Há muitos, muitos e muitos anos, ainda criança, cheguei em casa, mais uma vez, com um machucado novo. Espevitada como eu era, sempre trazia uma unha arrancada jogando bola descalça ou um joelho esfolado de um tombo levado. Fui recebida pela minha mãe. Eu sorria entre lágrimas e dizia: “tá tudo bem, nem tá doendo”. Bancando a forte desde tão pequenina.
Nesse dia, que me lembro como se fosse ontem, ela me abraçou e com aqueles olhos pequenos e esverdeados, respondeu: “você tem a centelha da alegria, até chorando consegue sorrir”. Naquela época, eu nem sabia o que era centelha, mas senti que era algo bom. Me agarrei a ela e me entreguei a um grande choro de alívio, enquanto ela lavava meu ferimento.
Minha relação com minha mãe sempre foi assim, de alívio, de liberdade. Nunca houve entre nós dificuldade em dialogar, medo de julgamento ou assunto que fosse tabu. Tudo era normal, tudo era da lei.
Foi com ela que aprendi a ser leve, a valorizar meu riso frouxo sem hora pra chegar. Aprendi a gostar de mim, tal qual eu sempre fora, pois ela sempre me amou incondicionalmente e demonstrava isso. Foi com ela, também, que compreendi que mulheres apoiam outras mulheres e que o mundo é um lugar duro para nós, por isso, precisamos ser firmes, mirar o horizonte e correr.
Mas, acontece que saí de casa cedo, no final da adolescência. Me tornei visita na minha própria casa. As coisas que ela me ensinou nunca se perderam, foram concretadas em minha mente. Mas, há uma coisa da qual sinto falta e que, por vezes, se ausenta de dentro de mim: o colo, o olhar e a segurança que ela me passava.

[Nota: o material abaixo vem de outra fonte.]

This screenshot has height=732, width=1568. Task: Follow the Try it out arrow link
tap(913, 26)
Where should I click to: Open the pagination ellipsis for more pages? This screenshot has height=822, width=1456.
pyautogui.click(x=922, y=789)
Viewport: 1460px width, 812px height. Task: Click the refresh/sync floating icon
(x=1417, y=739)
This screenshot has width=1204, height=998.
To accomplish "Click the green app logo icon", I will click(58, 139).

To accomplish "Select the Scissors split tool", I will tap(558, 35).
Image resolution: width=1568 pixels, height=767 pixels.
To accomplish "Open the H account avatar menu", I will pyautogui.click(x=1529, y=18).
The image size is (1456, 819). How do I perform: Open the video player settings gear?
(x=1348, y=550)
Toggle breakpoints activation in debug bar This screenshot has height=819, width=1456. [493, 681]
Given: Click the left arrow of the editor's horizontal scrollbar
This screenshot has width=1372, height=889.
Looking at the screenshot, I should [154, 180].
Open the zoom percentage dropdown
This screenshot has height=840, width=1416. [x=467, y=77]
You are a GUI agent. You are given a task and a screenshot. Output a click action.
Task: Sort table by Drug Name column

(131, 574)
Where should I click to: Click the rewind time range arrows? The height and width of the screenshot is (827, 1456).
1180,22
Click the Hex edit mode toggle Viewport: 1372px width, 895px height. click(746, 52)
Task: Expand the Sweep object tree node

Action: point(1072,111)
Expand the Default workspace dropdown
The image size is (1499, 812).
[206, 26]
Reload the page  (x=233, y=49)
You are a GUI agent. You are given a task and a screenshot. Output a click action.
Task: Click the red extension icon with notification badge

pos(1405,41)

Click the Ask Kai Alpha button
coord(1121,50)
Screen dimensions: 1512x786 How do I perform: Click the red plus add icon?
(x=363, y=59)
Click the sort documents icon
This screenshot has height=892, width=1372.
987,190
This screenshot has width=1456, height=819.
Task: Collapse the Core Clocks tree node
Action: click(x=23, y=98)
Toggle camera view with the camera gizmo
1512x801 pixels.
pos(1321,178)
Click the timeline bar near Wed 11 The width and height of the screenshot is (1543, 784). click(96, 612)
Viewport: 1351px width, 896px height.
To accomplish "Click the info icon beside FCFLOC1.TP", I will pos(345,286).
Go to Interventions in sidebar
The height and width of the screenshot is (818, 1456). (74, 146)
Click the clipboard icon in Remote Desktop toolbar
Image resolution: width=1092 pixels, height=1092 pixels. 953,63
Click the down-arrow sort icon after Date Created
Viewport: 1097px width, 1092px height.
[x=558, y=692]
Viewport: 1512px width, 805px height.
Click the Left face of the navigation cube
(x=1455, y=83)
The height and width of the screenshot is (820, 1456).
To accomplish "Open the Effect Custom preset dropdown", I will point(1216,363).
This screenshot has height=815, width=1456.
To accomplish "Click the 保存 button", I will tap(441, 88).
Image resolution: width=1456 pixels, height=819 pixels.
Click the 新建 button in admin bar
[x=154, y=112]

Um colo gigante que cabe o universo em expansão, ele cura as feridas mais profundas e sangrentas. Ele ameniza dores d’alma, herdadas de vidas passadas. Tem tanto amor nos olhos dela que a gente até consegue se amar, para ser digno do que ela oferece. Ela acredita tanto no ser humano que não aceita que nos sintamos menores, pois ela nos vê criaturas merecedoras do melhor. Esse amor sai dela, nos invade, nos preenche. Com ela a existência tem um aspecto de plenitude. A vida é mais vida ali, no seu colo.
Estar ao lado dela foi uma experiência inspiradora, dava vontade de ser mais gente, mais mulher. Minha mãe é assim, desperta o melhor de cada um. É impossível ser alguém ruim ao seu lado. Sua bondade e justiça contagia a todos.
A vida foi passando, quase 15 anos se passaram desde o dia em que saí de seu regaço e ainda sinto seu cheiro quando uma lembrança vem. Vivi intensamente, não me botei limites e fui batendo fronteiras no peito, indo longe. Fui tão longe, cheguei à maternidade, me vi mãe, sentindo falta de ser filha.
Maternar é entrega diária e constante, infrene. Foi com minha mãe que aprendi que há uma força sobre-humana que nos impulsiona depois que existe um ser que de nós depende totalmente. Tenho honrado o que ela me ensinou, sendo o colo que protege e o olhar que dá confiança e amor e, principalmente, buscando sempre espalhar a centelha de alegria que me foi entregue ao nascer.